I used to do this gag in my British Lit course. The class always met MWF at 2 P.M., and several times per semester, the English Department has its Senior Symposium on Fridays at 3 P.M. Since English majors are encouraged to attend these events, I would write the following announcement on the dry-erase board at the beginning of class:
Senior Symposium in one hour. British Lit essay due in 336 hours. Final exam in 840 hours. My retirement in 214,368 hours. This bit of whimsy would elicit minor smirks, which of course is all it deserved. But by the time you read this on Friday, you can cross off another 96 hours, as I take the final, quarter-century-long victory lap in my professional life.
I’ve been training for retirement for years. Each week, I try to set aside as much time as possible to do as little as possible. One of my retired friends once sent me an essay called “The Fine Art of Piddling,” which describes my favorite hobby. Piddling is any activity where the time spent and the sense of accomplishment are out of proportion with what actually gets done.
Every time I reorganize my neckties, I am officially piddling. And hey, the hour I’ve spent writing these last four paragraphs puts me 60 minutes closer to the full-time Piddle-Palooza that will occupy my twilight years. Some of my retired friends claim to be busier than ever—huffing and puffing from one activity to the next. I think they must be doing it wrong.
At the annual Harding Faculty and Staff dinner in April, we celebrate milestones with the awarding of service pins and the recognition of retirements. This year, quite a few long-time fixtures at our school are punching their final time cards and re-setting their alarm clocks.
Among them is my English Department colleague, mentor and close friend, who will circle his last official punctuation error next week. Dr. Ken Hammes came to Harding in 1989. His previous experience included time in the US Navy and several memorable decades (or so it seemed) at a Community College in Cisco, Texas. If you ever want to feel better about where you live, ask Dr. Hammes to recount tales from Cisco.
His contributions to the English Department have been many. He teaches classes in
Romantic poetry, composition and film. He directs the Writing Center and trains tutors. He maintains the department website and lends his technical expertise to many a hapless colleague. He hosts daily lunch meetings in his office, where we talk literature, religion, politics and the latest fluff from YouTube.

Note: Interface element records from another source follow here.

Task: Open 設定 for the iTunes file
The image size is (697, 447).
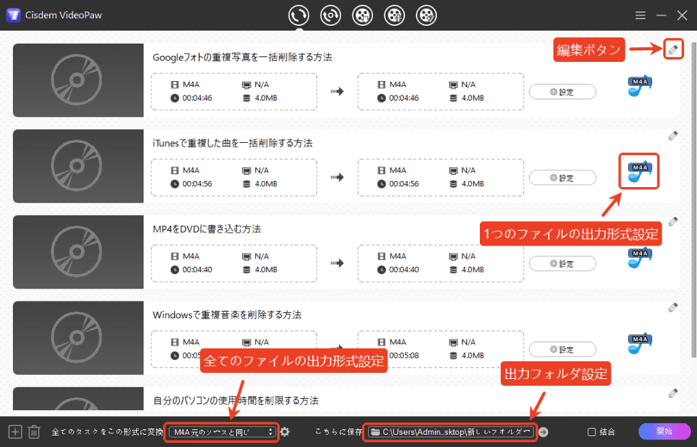Action: [562, 178]
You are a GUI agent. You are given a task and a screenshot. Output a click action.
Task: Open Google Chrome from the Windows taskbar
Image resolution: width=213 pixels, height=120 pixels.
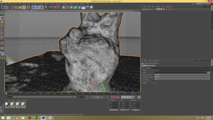[16, 118]
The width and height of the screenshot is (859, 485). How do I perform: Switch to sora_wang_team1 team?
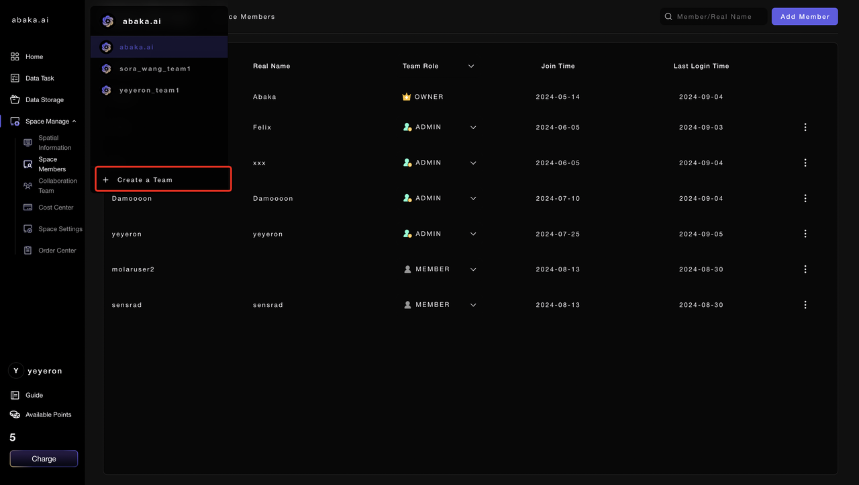(x=154, y=69)
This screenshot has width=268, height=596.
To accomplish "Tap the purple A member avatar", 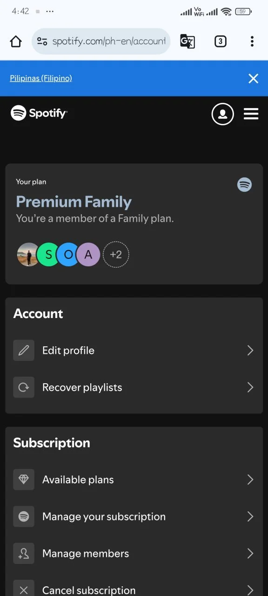I will 88,255.
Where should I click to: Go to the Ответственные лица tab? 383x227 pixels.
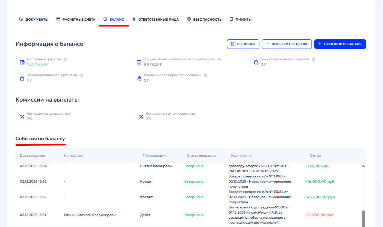155,19
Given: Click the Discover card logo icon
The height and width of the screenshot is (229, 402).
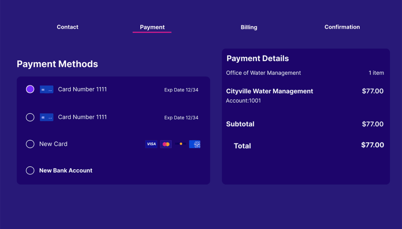Looking at the screenshot, I should [x=181, y=144].
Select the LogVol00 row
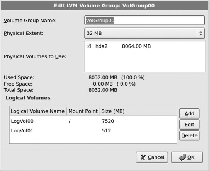 (93, 121)
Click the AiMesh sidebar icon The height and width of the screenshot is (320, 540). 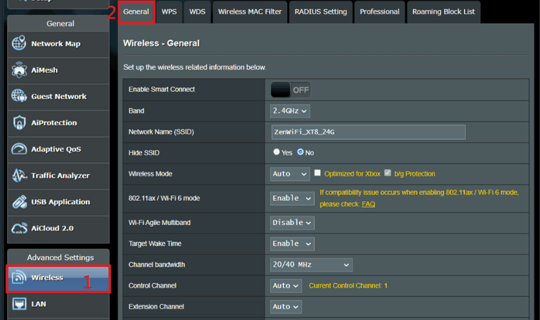(x=19, y=70)
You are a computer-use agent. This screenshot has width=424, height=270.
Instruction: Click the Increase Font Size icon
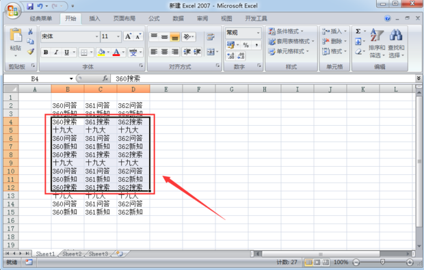(128, 36)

We have been told we are too loud. Our repentance is always both swift and short-lived.
Dr. Hammes loves the play of language and never seems happier than when reading aloud an ingenious passage, listening to an outrageous pun or admiring a marvelously executed bon mot. And he turns clever phrases himself: at a short-lived restaurant in town, he coined the term “corn bricks” to describe what passed for bread. At a pizza place, he walked past the pile of debris left over from a large dinner party and called it a “cheese tsunami.”
But Dr. Hammes is most beloved for running a shuttle service every Thursday to Mi Peublito, taking starving English faculty to “burst joy’s chip against our palates,” to paraphrase Keats.
As a church elder and Bible class teacher, Dr. Hammes is admired for his wisdom. As a professor, he’s appreciated for his patience in guiding students through the writing process. As a colleague, he’s loved for the fact that he never seems put out by requests for help.
Ken Hammes is far too fine a person to piddle the hours away after he retires, but I’m hoping that the respite from grading and committee meetings will free up time for reading, model-ship-building, and, as Dr. Johnson might say, “general hilarity.” I told him recently I envied his retirement. He replied that he envied my youth. The truth is that I have mostly wasted my youth in premature old age, while he seems to be getting younger at heart by the day.
So happy retirement, Dr. Hammes. I’ll join you soon — in just 214, 272 hours.